Top of Excerpted text

A series of memos reveals how founder Ren Zhengfei is preparing the telco giant for battle with Washington.

Huawei workers eat at a cafeteria at the company's Bantian campus in Shenzhen, China. Picture: Kevin Frayer
Huawei workers eat at a cafeteria at the company's Bantian campus in Shenzhen, China. Picture: Kevin Frayer

Huawei Technologies founder Ren Zhengfei was preparing to gather his top executives in Argentina in December 2018 to discuss a sweeping reorganisation of the Chinese technology giant when he learned his daughter had been detained during a stopover in Vancouver.

Meng Wanzhou, who also serves as the company’s chief financial officer, was wanted by the US for allegedly helping Huawei dodge sanctions on Iran. She urged her father to call off his trip.

“Dad, they are coming after you. Please be careful,” Ms Meng said, in a message relayed by her husband, a former Huawei employee.

Mr Ren ignored the advice. Accompanied by three close deputies, he took a circuitous route via Dubai and Brazil. Meeting at a resort in the foothills of the Andes mountains, executives devised a plan to decentralise the world’s largest maker of telecom equipment, starting with Argentina.

“It was risky, but if I acted scared, everyone else would too, right?” Mr Ren said in an interview. “I had to go anyway.” The Argentina summit placed Huawei on a more nimble footing just as the US was preparing to ratchet up a campaign to hem in the company Mr Ren founded 33 years ago. Huawei’s battle with the US thrust the once-reclusive 75-year-old entrepreneur, a former Chinese army engineer steeped in communist thinking, onto the global stage, a place he long shunned.

At stake is whether China or the US will control next-generation telecom networks — the sensitive and strategically significant building blocks upholding the internet and modern communication around the world. US officials warn Beijing could direct Huawei to sabotage or spy through 5G networks, which promise to provide superfast wireless speeds for coming technologies such as self-driving cars.

Huawei denies it would ever use its networks to spy, and Beijing says it has no rules compelling companies to do so.

Counterattack

Mr Ren has hunkered down in Huawei’s Shenzhen headquarters, drawing on skills acquired from a lifetime of battle.

With his focus turned to a US counterattack, Mr Ren assembled a council of close deputies and dispatched executives around the world to assuage worried customers. Lawsuits are a crucial part of the strategy, as laid out in memos viewed by The Wall Street Journal. A critical victory came this year, when the UK defied the Trump administration and cleared Huawei to build 5G networks.

Bottom of Excerpted text

▶ _To do_:
Quote the passage of the Huawei article that begins with the words "Mr Ren has hunkered" and ends with "build 5G networks.". None of the lines after this are needed.

Top of Source material

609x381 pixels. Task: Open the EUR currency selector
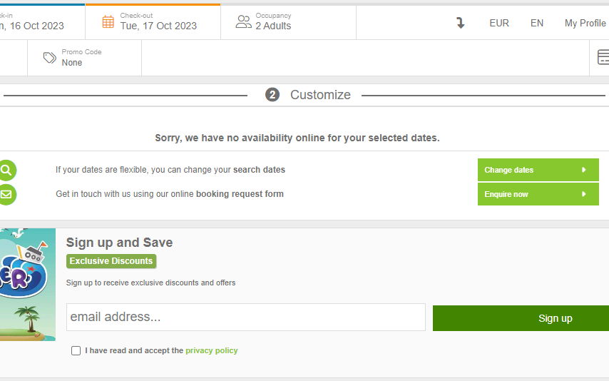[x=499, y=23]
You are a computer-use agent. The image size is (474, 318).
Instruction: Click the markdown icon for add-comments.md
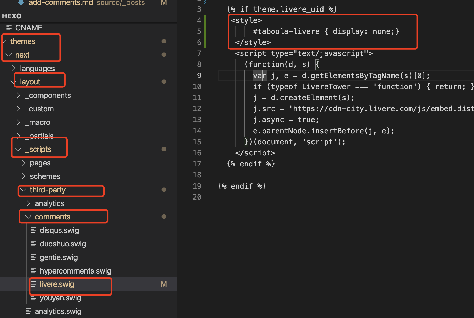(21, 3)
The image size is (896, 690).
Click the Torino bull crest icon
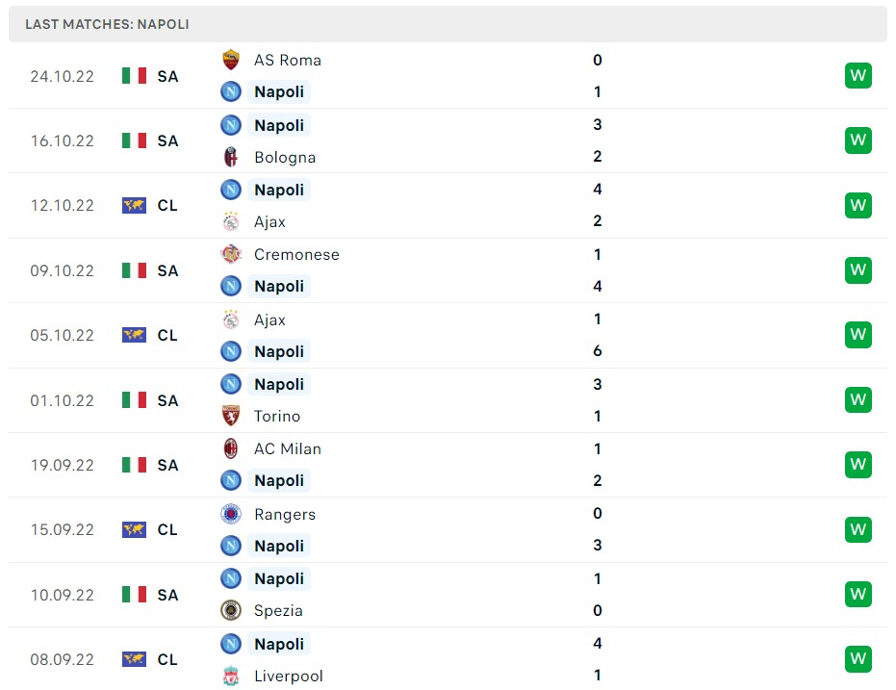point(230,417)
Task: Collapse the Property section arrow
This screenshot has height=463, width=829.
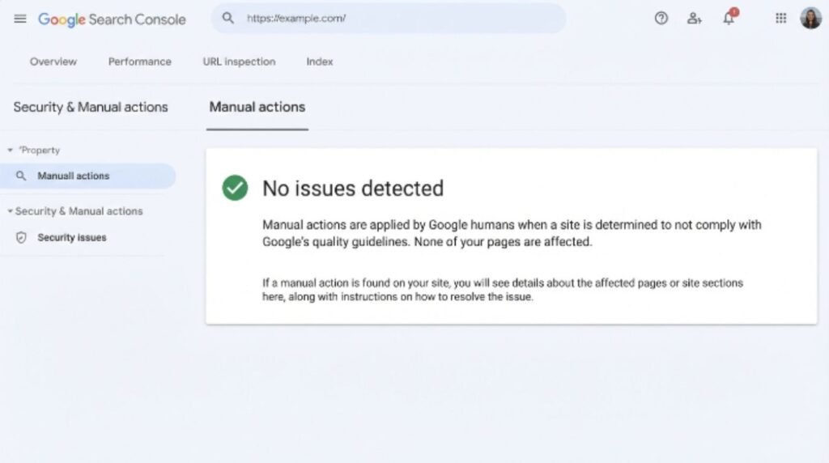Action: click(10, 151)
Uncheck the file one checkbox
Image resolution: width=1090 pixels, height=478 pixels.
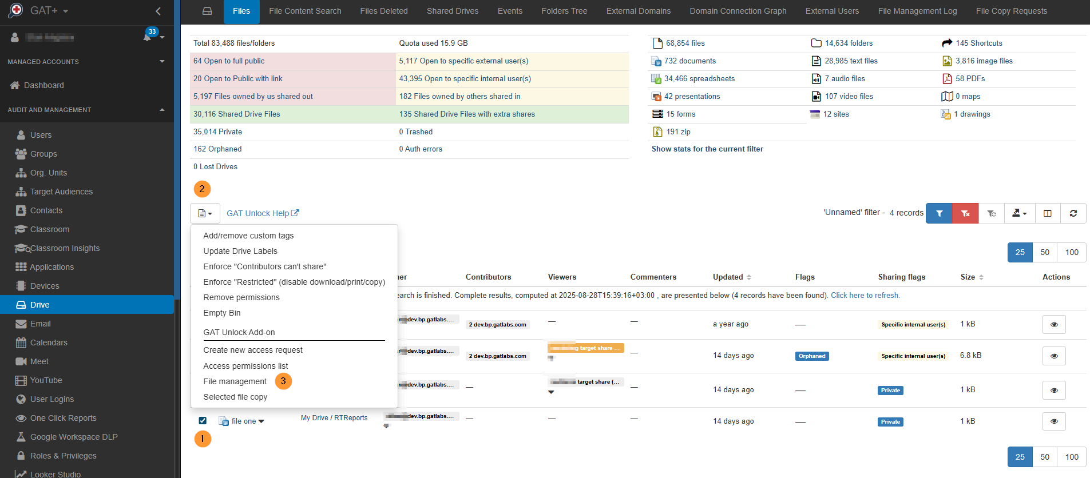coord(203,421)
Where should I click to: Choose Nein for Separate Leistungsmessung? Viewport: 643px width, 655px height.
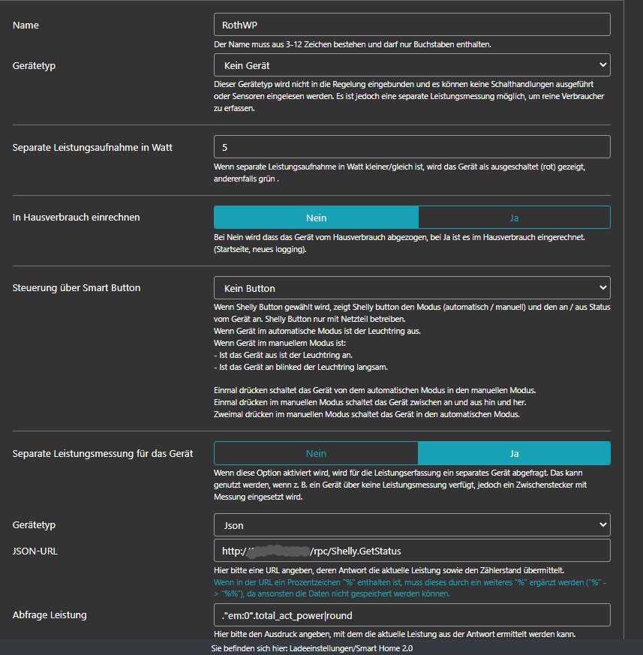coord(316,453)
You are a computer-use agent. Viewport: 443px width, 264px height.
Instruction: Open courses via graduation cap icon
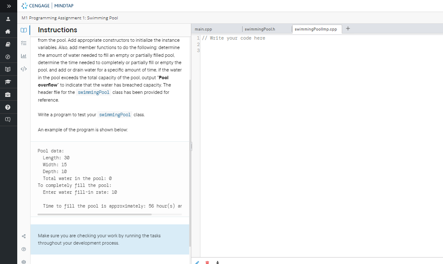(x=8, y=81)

Bottom of Source material

▶ _Your response_:
Mr Ren has hunkered down in Huawei’s Shenzhen headquarters, drawing on skills acquired from a lifetime of battle.

With his focus turned to a US counterattack, Mr Ren assembled a council of close deputies and dispatched executives around the world to assuage worried customers. Lawsuits are a crucial part of the strategy, as laid out in memos viewed by The Wall Street Journal. A critical victory came this year, when the UK defied the Trump administration and cleared Huawei to build 5G networks.